L'inaction tue, c'est bien connu disais-je.
Depuis mon retour de vacances je galère sur un problème "de code" que j'ai fini par résoudre, après une semaine de travail intensif. Résoudre un problème de ce genre est à peu près aussi jouissif que de passer un niveau à Candycrush sur lequel vous êtes bloqués depuis 3 semaines.
J'ai envie de dire à mon chef, lorsqu'il me dit "tu as été voir machin et machin ? " que les 2 sont totalement dépassés par le langage sur lequel je bosse, et qu'ils ne m'aideront en rien, je suis seul (et contre tous) sur ce plateau à bosser dans ce langage, ce qui ne me facilite pas la tâche.
Parfois, pour ne pas dire souvent je doute de tout, et surtout de moi. Je frétille intérieurement à l'idée d'aller me montrer ce que j'ai dans le bide dans des émissions où il faut survivre à poil 21 jours durant dans un milieu hostile : "Retour à l'instinct primaire".
J'y pense, et puis je me dis que finalement je suis pas mal enroulé dans ma couette, à entendre ma moitié ronfler à côté de moi.
A côté de ça, mon chef m'a annoncé qu'il allait parler à sa chef de m'embaucher en interne, ce que j'attends après 2 ans de prolongation de mon contrat tous les 2 mois. Preuve que je ne suis pas si mauvais... Juste je pars en live lorsque je bloque.
La peur de dépasser niveau timing dans les délais qui ne me sont pas fournis (puisqu'il n'y en a pas...)

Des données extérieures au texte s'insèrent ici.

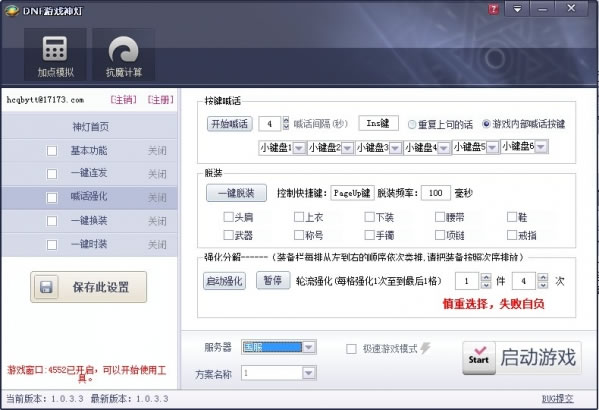This screenshot has height=410, width=599.
Task: Open the 抗魔计算 tool icon
Action: pos(123,49)
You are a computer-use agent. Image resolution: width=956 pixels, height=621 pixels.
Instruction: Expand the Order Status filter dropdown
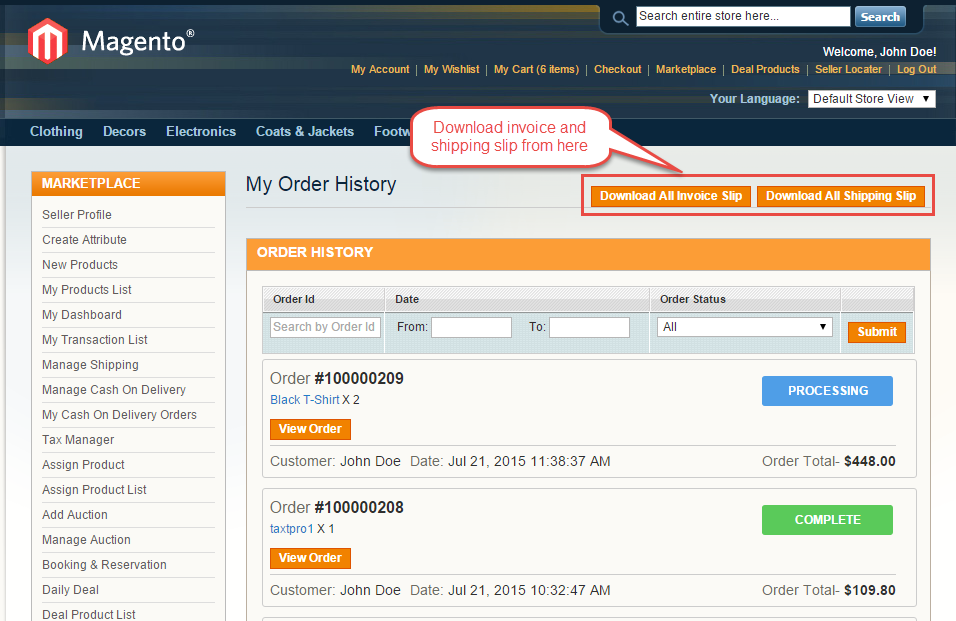point(745,327)
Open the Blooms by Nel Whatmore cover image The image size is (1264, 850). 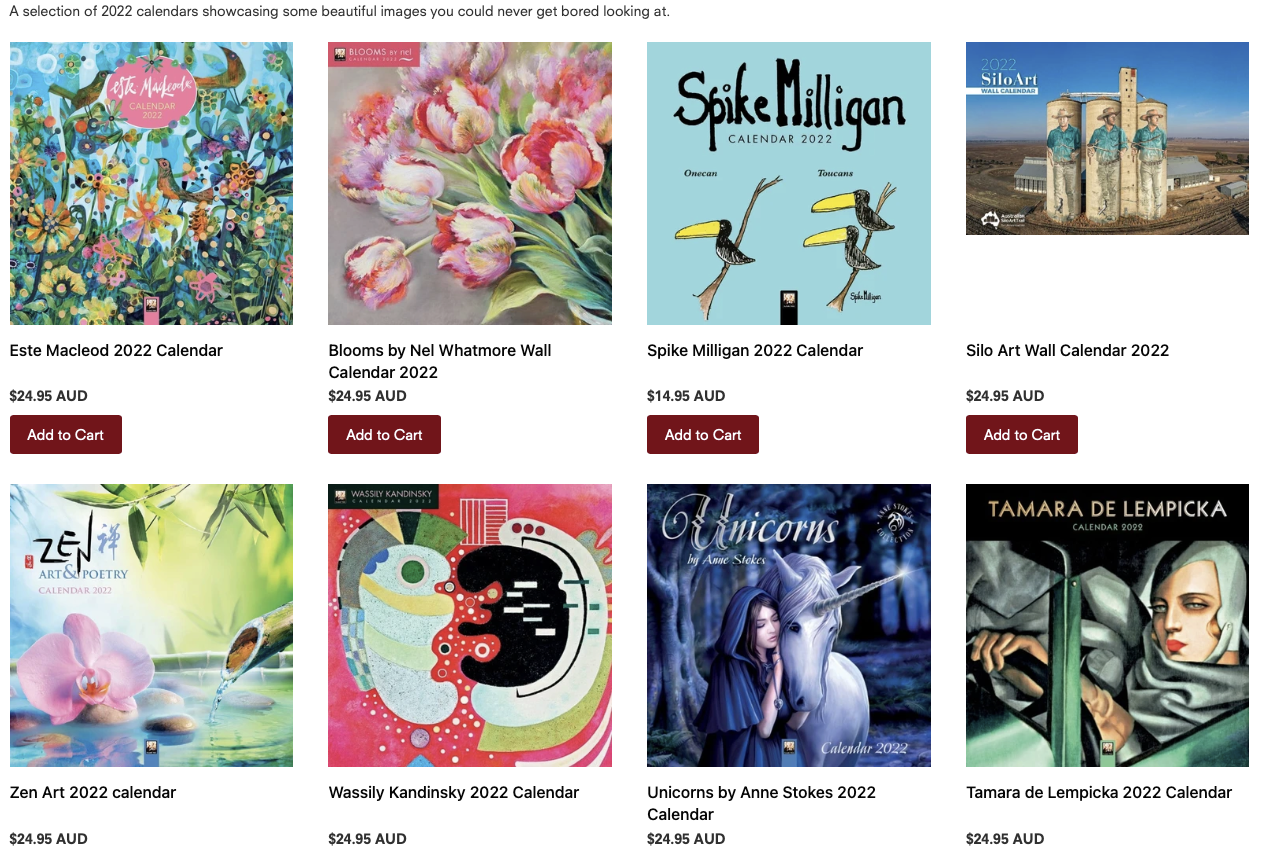coord(470,183)
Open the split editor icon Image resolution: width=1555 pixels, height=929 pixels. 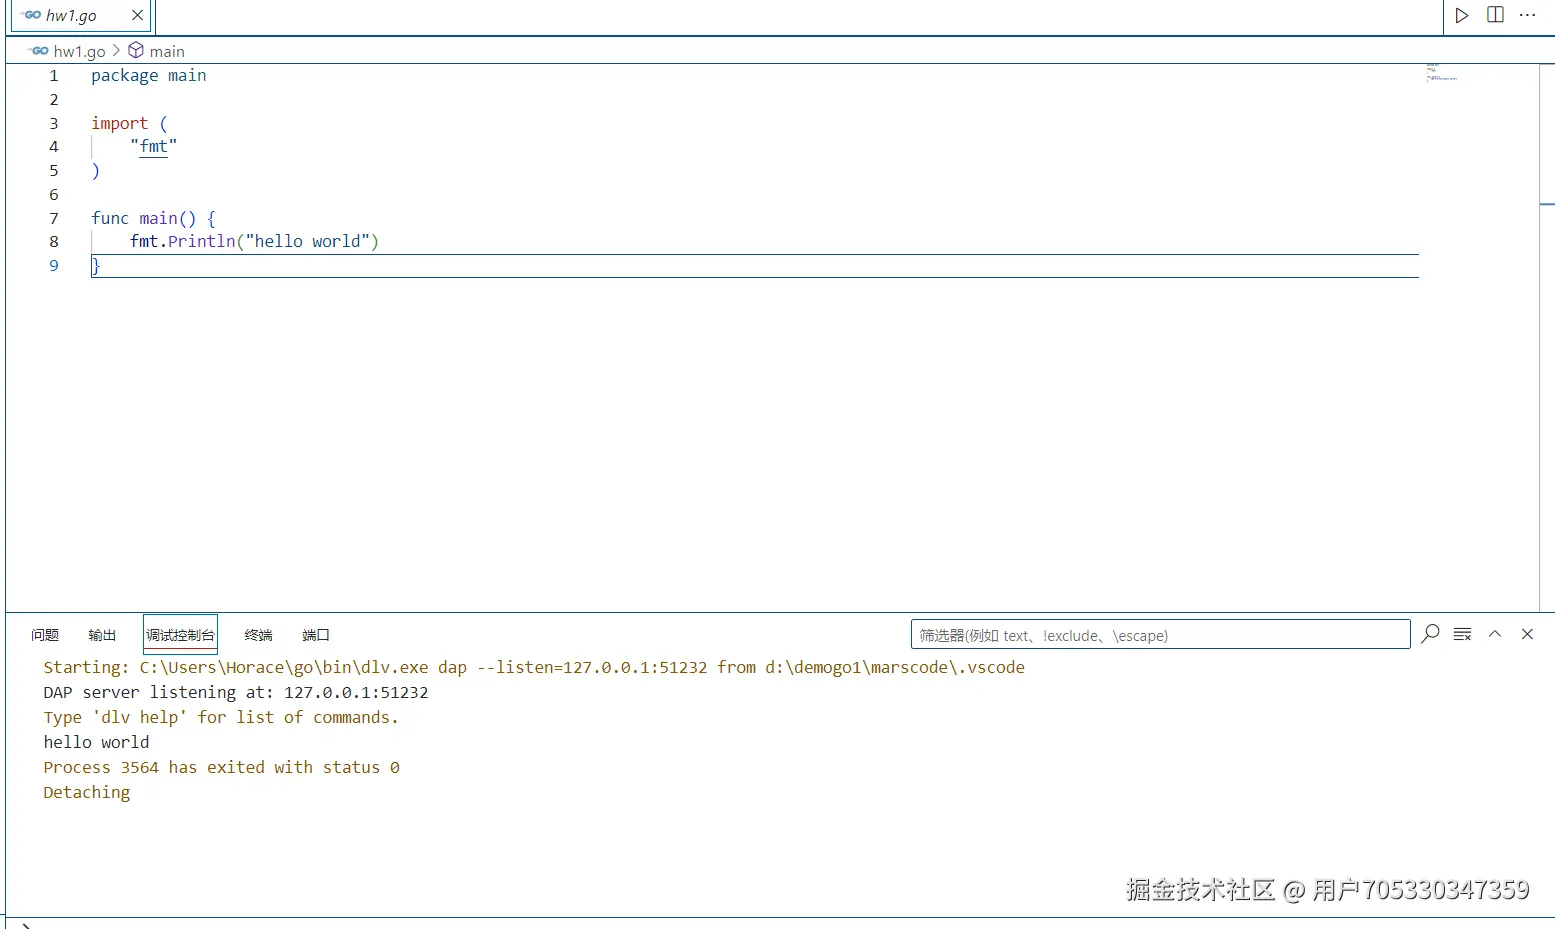pyautogui.click(x=1494, y=15)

J'ai enfin publié mon annonce suite à ma 8ème composition que j'ai réussi à écrire. Il m'aura fallu 8 mois pour les écrire, soit une moyenne d'1 mois par compo. Pas mal non ?
L'annonce est atroce. En gros, un peu comme une annonce sur un site de rencontre matrimonial, ligne après ligne je sélectionne un peu plus le musicien que j'aimerais avoir, celui qui n'existe pas : qui joue bien, a une vie stable et posée, connait ses morceaux en venant aux répèts, et vit du bon côté de Paris. Et qui aime MA musique.
Les stats de mon soundcloud ont décollées depuis que j'ai posté cette annonce pointant vers celui-ci, mais je n'ai aucune réponse depuis samedi (ok cela ne fait "que 4 jours"). Les gens écoutent mais ça ne leur plait pas.
Je me dis que c'est parce que mes créations musicales sont mauvaises, mes paroles sont nulles, parce que je chante en Français, que mon style est trop personnel, et subjectivement je me dis que "le monde n'est pas prêt à écouter mes oeuvres".
J'ai envie d'en finir avec la vie quand je pense à ça.

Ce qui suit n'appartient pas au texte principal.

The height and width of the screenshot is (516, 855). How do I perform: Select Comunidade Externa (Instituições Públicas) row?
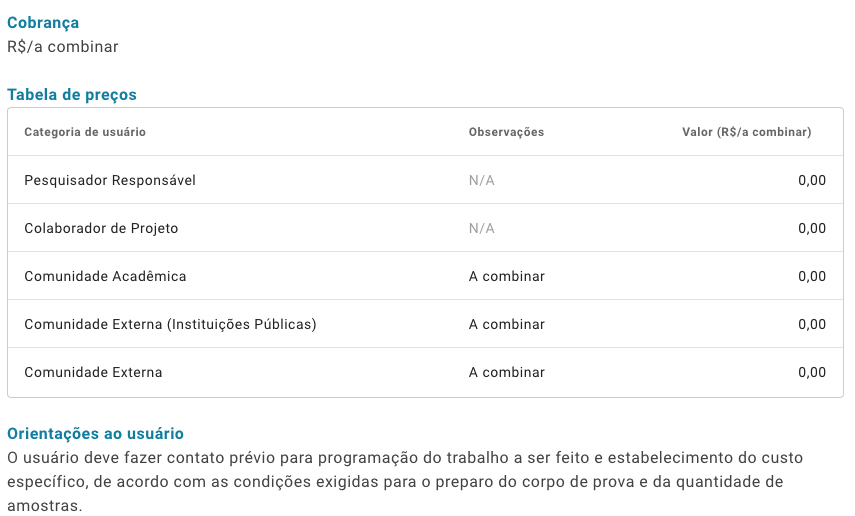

Et puis je reçois juste après une chronique de mon livre où je lis les mots "auteur talentueux", "histoire bouleversante", et "histoire passionnante". Je me dis que c'est moi, que c'est mon histoire, que n'importe qui n'aurait pas pu l'écrire.

Et puis je me souviens que je n'ai pas écrit grand chose, je n'ai fait "que" raconter quelque chose que j'ai vécu, un peu comme si j'avais mis au goût du jour 2 ans de blog.

Alors je retourne jouer à Candycrush, en espérant passer ce putain de niveau, en regardant mon mur cloquer, pendant que ma copine dort, épuisée par les nausées et sa grossesse, devant RMC Découverte.

Je vais finir par me shooter aux antidépresseurs ou aux stabilisateurs d'humeur si ça continue.

Vivement les vacances, vivement la retraite, vivement demain.